Damaged ZFS drive causing high IO wait and boot issues

littleskunk · July 4, 2021, 8:08pm

I am using some old hard drives that are reporting SMART errors already. If one of them has a bad sector I run into 2 issues.

If the storage node would like to read the bad sector my system will get unresponsible with 100% IO WAIT. I am unable to cancel it. I am unable to open an SSH connection. I am unable to restart my machine. Is there a way to tell my system that it should just unmount the bad drive instead of trying to read from it over and over again? Or can I make sure that at least a remote SSH connection is possible and some kind of emergency reboot? I want to be able to solve the issue without having to be at home.
If I am lucky I can restart the machine a short time before the IO WAIT gets out of hand. The next issue is that on startup my machine wants to mount all ZFS drives including the bad one. If it can’t mount the bad drive the system will never finish booting. Only solution is a try and error session with a few hard resets and removing different SATA cable to figure out which of the hard drive the issue has. Is there a trick to tell ZFS to just mount the drives it can mount and let the bad drives error out? I want to be able to always restart my machine and worry about the bad hard drives later.
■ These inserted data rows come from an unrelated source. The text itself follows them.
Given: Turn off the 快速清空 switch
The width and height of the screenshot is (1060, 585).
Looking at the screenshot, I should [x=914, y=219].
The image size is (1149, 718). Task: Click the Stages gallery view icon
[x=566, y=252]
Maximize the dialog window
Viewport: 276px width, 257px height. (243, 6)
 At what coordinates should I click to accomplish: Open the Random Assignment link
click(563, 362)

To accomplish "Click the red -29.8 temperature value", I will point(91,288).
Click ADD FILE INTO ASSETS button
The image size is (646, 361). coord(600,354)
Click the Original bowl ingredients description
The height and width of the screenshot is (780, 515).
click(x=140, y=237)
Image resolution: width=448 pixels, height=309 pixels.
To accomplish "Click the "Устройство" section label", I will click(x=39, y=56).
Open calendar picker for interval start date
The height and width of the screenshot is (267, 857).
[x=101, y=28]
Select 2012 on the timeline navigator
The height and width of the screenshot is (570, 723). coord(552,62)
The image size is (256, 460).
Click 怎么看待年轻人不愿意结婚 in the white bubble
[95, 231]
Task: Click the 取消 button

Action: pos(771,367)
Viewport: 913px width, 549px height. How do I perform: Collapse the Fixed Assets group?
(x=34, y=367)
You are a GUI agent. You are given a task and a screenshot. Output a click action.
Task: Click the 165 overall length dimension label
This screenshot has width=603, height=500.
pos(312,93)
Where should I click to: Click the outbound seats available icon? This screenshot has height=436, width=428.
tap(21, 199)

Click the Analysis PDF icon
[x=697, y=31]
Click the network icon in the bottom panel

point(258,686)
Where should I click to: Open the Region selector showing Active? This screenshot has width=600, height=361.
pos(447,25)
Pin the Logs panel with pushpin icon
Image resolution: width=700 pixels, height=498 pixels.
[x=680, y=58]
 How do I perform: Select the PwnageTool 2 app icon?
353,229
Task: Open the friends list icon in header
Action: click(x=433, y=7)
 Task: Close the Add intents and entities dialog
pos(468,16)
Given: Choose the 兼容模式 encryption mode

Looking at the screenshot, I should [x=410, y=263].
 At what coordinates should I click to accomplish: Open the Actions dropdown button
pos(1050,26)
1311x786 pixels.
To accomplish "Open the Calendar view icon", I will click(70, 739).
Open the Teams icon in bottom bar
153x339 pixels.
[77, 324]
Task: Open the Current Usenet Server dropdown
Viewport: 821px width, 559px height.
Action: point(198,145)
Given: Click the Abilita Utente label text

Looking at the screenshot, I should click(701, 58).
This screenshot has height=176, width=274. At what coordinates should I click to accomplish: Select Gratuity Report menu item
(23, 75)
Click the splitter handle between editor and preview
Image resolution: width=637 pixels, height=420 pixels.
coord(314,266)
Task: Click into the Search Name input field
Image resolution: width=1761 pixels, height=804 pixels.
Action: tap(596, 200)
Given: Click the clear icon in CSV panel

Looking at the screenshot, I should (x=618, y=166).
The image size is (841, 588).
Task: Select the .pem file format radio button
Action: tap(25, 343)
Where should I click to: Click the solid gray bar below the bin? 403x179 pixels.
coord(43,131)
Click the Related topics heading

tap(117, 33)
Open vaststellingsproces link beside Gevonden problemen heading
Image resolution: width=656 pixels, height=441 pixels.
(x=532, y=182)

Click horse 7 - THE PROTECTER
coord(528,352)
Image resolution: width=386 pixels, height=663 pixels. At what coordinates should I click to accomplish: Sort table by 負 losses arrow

Toyoo · July 4, 2021, 9:52pm

I am guessing that the kernel hangs because it waits an answer from the SATA device, and it just doesn’t come up.

Neither of your workarounds should be necessary if your drives have error recovery settings set correctly. Then the SATA drive will timeout on errors and send back a proper error message, instead of trying to read bad sectors ad infinitum.

Also, kernel log (dmesg) should report which specific drive is faulty.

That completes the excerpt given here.